Berlusconi dijo en una entrevista en
televisión esta semana que quería comenzar a reducir el contingente italiano en
Irak - compuesto por 3.000 militares - en septiembre, pero después dijo que
nunca estableció una fecha concreta para cualquier repliegue.
"Sólo era mi esperanza (...) Si no es
posible, no es posible. La solución debería ser acordada con los aliados", dijo
a periodistas el miércoles por la tarde.
Los políticos de la oposición
criticaron el cambio de táctica de Berlusconi, que se produjo horas después de
recibir una llamada de teléfono del presidente de EEUU, George W. Bush.
"Hemos tenido que ver a Berlusconi
comerse rápidamente sus palabras tras recibir una ligera llamada de atención de
Bush" dijo Rutelli.
Los periódicos italianos de mayor
tirada, el Corriere della Sera y la Repubblica, dijeron que Bush y el primer
ministro británico, Tony Blair, habían obligado a Berlusconi a retractarse.
"Bush y Blair echaron el freno a
Berlusconi", dijo el Corriere en su titular de primera página, mientras que el
de la Repubblica decía: "Bush y Blair detienen a Berlusconi".

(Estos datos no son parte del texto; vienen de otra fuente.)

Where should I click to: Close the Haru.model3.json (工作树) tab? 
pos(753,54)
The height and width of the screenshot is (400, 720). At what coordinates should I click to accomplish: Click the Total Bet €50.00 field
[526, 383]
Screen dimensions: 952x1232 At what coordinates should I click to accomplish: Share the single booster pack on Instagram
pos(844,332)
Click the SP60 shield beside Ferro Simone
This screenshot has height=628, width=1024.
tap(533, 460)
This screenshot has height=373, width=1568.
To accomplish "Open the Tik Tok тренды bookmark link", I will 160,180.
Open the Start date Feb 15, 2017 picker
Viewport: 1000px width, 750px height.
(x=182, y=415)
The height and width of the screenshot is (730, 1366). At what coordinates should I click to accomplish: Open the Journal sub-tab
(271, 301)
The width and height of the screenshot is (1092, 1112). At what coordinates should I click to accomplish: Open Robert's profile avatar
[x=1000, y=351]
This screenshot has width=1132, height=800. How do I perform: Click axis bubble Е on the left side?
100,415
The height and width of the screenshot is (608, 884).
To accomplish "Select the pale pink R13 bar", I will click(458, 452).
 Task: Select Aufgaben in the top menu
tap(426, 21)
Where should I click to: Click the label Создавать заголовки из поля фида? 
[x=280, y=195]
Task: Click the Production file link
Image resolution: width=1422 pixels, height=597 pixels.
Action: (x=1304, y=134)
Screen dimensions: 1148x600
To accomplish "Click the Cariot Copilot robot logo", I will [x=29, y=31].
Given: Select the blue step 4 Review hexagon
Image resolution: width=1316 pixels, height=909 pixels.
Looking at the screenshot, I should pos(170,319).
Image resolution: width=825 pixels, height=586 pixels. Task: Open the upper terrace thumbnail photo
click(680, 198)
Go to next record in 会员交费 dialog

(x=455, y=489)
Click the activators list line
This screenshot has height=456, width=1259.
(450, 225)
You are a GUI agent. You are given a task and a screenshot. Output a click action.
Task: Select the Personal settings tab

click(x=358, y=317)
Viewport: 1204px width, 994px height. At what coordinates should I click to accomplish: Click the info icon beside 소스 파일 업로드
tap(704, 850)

El propio Berlusconi negó un giro de
180º y acusó a la prensa extranjera de malinterpretar sus declaraciones.
MADRES PREOCUPADAS
Pero los periódicos dijeron que
Berlusconi había comunicado a su círculo íntimo que sus declaraciones en
televisión tenían por objetivo apaciguar los temores de los votantes de cara a
las importantes elecciones regionales del mes que viene.
"¿Qué diferencia hay si la retirada
comienza en diciembre en lugar de en septiembre?", fue citado por el diario La
Stampa. "Al hacer esto he tranquilizado a todas las madres de Italia, al señalar
que nuestros soldados vendrán pronto a casa".
La mayoría de los italianos se opuso
profundamente a la invasión liderada por EEUU en 2003 y el posterior despliegue
de las tropas italianas en el país.
La muerte este mes de un agente del
servicio de inteligencia italiano, que murió por disparos de fuerzas de EEUU
mientras dirigía una operación de liberación de una rehén, sólo ha intensificado
este sentimiento.
Analistas políticos dijeron que
Berlusconi tiene que actuar de forma hábilmente equilibrada, para mantener
contentos tanto a los italianos como a los aliados extranjeros.
"Es un comunicador magistral y en
esta ocasión estaba hablando directamente a su electorado para asegurar que
votan por él el mes que viene", dijo el encuestador italiano, Renato Mannheimer.
Pero con seguridad las declaraciones
de Berlusconi han encendido las alarmas de Washington y Londres, y han dejado
claro que Roma quiere estar fuera de Irak para las elecciones generales del
país, que deben convocarse en los cinco primeros meses de 2006.